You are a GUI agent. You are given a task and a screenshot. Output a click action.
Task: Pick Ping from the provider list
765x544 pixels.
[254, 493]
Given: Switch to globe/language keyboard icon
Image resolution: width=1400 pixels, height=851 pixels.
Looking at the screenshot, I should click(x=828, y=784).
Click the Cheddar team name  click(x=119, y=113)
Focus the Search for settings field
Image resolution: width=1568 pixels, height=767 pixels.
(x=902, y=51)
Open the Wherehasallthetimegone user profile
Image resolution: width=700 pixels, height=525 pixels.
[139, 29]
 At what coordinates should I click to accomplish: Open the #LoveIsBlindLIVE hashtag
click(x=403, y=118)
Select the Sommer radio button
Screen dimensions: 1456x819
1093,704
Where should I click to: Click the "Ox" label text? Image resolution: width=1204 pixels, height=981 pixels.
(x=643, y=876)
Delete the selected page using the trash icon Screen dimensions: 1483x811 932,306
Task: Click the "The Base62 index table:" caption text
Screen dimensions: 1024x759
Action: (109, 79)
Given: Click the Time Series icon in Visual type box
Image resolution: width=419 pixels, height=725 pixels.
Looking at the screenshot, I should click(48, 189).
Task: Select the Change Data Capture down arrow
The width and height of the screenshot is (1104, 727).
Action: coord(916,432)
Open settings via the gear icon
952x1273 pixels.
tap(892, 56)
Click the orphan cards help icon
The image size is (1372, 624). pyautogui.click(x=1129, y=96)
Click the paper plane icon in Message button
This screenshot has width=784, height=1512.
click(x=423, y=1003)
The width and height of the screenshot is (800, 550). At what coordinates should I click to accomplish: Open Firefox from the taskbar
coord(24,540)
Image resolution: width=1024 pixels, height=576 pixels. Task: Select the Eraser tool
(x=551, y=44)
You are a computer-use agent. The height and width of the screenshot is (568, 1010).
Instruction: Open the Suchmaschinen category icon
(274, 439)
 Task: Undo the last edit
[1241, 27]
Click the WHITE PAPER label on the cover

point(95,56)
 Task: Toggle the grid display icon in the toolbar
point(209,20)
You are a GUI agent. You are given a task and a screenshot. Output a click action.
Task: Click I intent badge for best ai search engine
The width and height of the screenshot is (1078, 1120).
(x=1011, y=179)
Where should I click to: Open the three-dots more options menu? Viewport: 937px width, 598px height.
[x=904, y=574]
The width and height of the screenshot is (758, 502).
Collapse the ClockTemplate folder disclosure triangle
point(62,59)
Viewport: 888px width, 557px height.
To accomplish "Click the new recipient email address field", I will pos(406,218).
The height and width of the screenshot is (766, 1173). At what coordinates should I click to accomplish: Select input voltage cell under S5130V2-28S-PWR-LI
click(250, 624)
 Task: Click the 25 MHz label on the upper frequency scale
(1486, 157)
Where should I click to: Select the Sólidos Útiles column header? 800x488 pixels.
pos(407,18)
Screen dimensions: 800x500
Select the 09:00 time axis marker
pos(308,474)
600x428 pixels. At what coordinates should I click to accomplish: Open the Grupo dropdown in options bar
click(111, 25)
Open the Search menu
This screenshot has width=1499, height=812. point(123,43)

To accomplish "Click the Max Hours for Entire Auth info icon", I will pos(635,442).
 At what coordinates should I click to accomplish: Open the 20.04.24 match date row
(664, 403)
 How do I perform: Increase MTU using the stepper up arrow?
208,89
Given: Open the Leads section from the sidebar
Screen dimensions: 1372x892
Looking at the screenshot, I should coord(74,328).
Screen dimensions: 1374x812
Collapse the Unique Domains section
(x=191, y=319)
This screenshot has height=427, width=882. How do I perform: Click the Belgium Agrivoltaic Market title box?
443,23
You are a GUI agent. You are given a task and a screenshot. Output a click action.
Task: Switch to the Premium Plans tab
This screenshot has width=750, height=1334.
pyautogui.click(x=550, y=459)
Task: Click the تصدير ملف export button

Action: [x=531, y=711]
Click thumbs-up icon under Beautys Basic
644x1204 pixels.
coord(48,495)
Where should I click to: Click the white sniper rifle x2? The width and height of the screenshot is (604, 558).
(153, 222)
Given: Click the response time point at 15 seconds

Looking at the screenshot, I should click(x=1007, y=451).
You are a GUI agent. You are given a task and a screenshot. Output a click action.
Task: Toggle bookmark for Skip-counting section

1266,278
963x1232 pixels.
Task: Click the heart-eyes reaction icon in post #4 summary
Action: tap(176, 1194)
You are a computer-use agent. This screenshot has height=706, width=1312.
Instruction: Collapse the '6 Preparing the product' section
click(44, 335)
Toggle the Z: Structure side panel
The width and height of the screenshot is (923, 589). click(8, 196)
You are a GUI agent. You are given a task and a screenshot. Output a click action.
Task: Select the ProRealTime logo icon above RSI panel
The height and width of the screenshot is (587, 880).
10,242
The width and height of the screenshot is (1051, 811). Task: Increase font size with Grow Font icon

::::

> _PROBLEM DETAILS_
Recast all of the rows above as a JSON list of strings, with one string for each line and blank lines left out.

> _THE RESULT_
[
  "You are a GUI agent. You are given a task and a screenshot. Output a click action.",
  "Task: Pick Ping from the provider list",
  "765x544 pixels.",
  "[254, 493]",
  "Given: Switch to globe/language keyboard icon",
  "Image resolution: width=1400 pixels, height=851 pixels.",
  "Looking at the screenshot, I should click(x=828, y=784).",
  "Click the Cheddar team name  click(x=119, y=113)",
  "Focus the Search for settings field",
  "Image resolution: width=1568 pixels, height=767 pixels.",
  "(x=902, y=51)",
  "Open the Wherehasallthetimegone user profile",
  "Image resolution: width=700 pixels, height=525 pixels.",
  "[139, 29]",
  " At what coordinates should I click to accomplish: Open the #LoveIsBlindLIVE hashtag",
  "click(x=403, y=118)",
  "Select the Sommer radio button",
  "Screen dimensions: 1456x819",
  "1093,704",
  "Where should I click to: Click the \"Ox\" label text? Image resolution: width=1204 pixels, height=981 pixels.",
  "(x=643, y=876)",
  "Delete the selected page using the trash icon Screen dimensions: 1483x811 932,306",
  "Task: Click the \"The Base62 index table:\" caption text",
  "Screen dimensions: 1024x759",
  "Action: (109, 79)",
  "Given: Click the Time Series icon in Visual type box",
  "Image resolution: width=419 pixels, height=725 pixels.",
  "Looking at the screenshot, I should click(48, 189).",
  "Task: Select the Change Data Capture down arrow",
  "The width and height of the screenshot is (1104, 727).",
  "Action: coord(916,432)",
  "Open settings via the gear icon",
  "952x1273 pixels.",
  "tap(892, 56)",
  "Click the orphan cards help icon",
  "The image size is (1372, 624). pyautogui.click(x=1129, y=96)",
  "Click the paper plane icon in Message button",
  "This screenshot has width=784, height=1512.",
  "click(x=423, y=1003)",
  "The width and height of the screenshot is (800, 550). At what coordinates should I click to accomplish: Open Firefox from the taskbar",
  "coord(24,540)",
  "Image resolution: width=1024 pixels, height=576 pixels. Task: Select the Eraser tool",
  "(x=551, y=44)",
  "You are a computer-use agent. The height and width of the screenshot is (568, 1010).",
  "Instruction: Open the Suchmaschinen category icon",
  "(274, 439)",
  " Task: Undo the last edit",
  "[1241, 27]",
  "Click the WHITE PAPER label on the cover",
  "point(95,56)",
  " Task: Toggle the grid display icon in the toolbar",
  "point(209,20)",
  "You are a GUI agent. You are given a task and a screenshot. Output a click action.",
  "Task: Click I intent badge for best ai search engine",
  "The width and height of the screenshot is (1078, 1120).",
  "(x=1011, y=179)",
  "Where should I click to: Open the three-dots more options menu? Viewport: 937px width, 598px height.",
  "[x=904, y=574]",
  "The width and height of the screenshot is (758, 502).",
  "Collapse the ClockTemplate folder disclosure triangle",
  "point(62,59)",
  "Viewport: 888px width, 557px height.",
  "To accomplish \"Click the new recipient email address field\", I will pos(406,218).",
  "The height and width of the screenshot is (766, 1173). At what coordinates should I click to accomplish: Select input voltage cell under S5130V2-28S-PWR-LI",
  "click(250, 624)",
  " Task: Click the 25 MHz label on the upper frequency scale",
  "(1486, 157)",
  "Where should I click to: Select the Sólidos Útiles column header? 800x488 pixels.",
  "pos(407,18)",
  "Screen dimensions: 800x500",
  "Select the 09:00 time axis marker",
  "pos(308,474)",
  "600x428 pixels. At what coordinates should I click to accomplish: Open the Grupo dropdown in options bar",
  "click(111, 25)",
  "Open the Search menu",
  "This screenshot has width=1499, height=812. point(123,43)",
  "To accomplish \"Click the Max Hours for Entire Auth info icon\", I will pos(635,442).",
  " At what coordinates should I click to accomplish: Open the 20.04.24 match date row",
  "(664, 403)",
  " How do I perform: Increase MTU using the stepper up arrow?",
  "208,89",
  "Given: Open the Leads section from the sidebar",
  "Screen dimensions: 1372x892",
  "Looking at the screenshot, I should coord(74,328).",
  "Screen dimensions: 1374x812",
  "Collapse the Unique Domains section",
  "(x=191, y=319)",
  "This screenshot has height=427, width=882. How do I perform: Click the Belgium Agrivoltaic Market title box?",
  "443,23",
  "You are a GUI agent. You are given a task and a screenshot. Output a click action.",
  "Task: Switch to the Premium Plans tab",
  "This screenshot has width=750, height=1334.",
  "pyautogui.click(x=550, y=459)",
  "Task: Click the تصدير ملف export button",
  "Action: [x=531, y=711]",
  "Click thumbs-up icon under Beautys Basic",
  "644x1204 pixels.",
  "coord(48,495)",
  "Where should I click to: Click the white sniper rifle x2? The width and height of the screenshot is (604, 558).",
  "(153, 222)",
  "Given: Click the response time point at 15 seconds",
  "Looking at the screenshot, I should click(x=1007, y=451).",
  "You are a GUI agent. You are given a task and a screenshot. Output a click action.",
  "Task: Toggle bookmark for Skip-counting section",
  "1266,278",
  "963x1232 pixels.",
  "Task: Click the heart-eyes reaction icon in post #4 summary",
  "Action: tap(176, 1194)",
  "You are a computer-use agent. This screenshot has height=706, width=1312.",
  "Instruction: Collapse the '6 Preparing the product' section",
  "click(44, 335)",
  "Toggle the Z: Structure side panel",
  "The width and height of the screenshot is (923, 589). click(8, 196)",
  "You are a GUI agent. You are given a task and a screenshot. Output a click action.",
  "Task: Select the ProRealTime logo icon above RSI panel",
  "The height and width of the screenshot is (587, 880).",
  "10,242",
  "The width and height of the screenshot is (1051, 811). Task: Increase font size with Grow Font icon"
]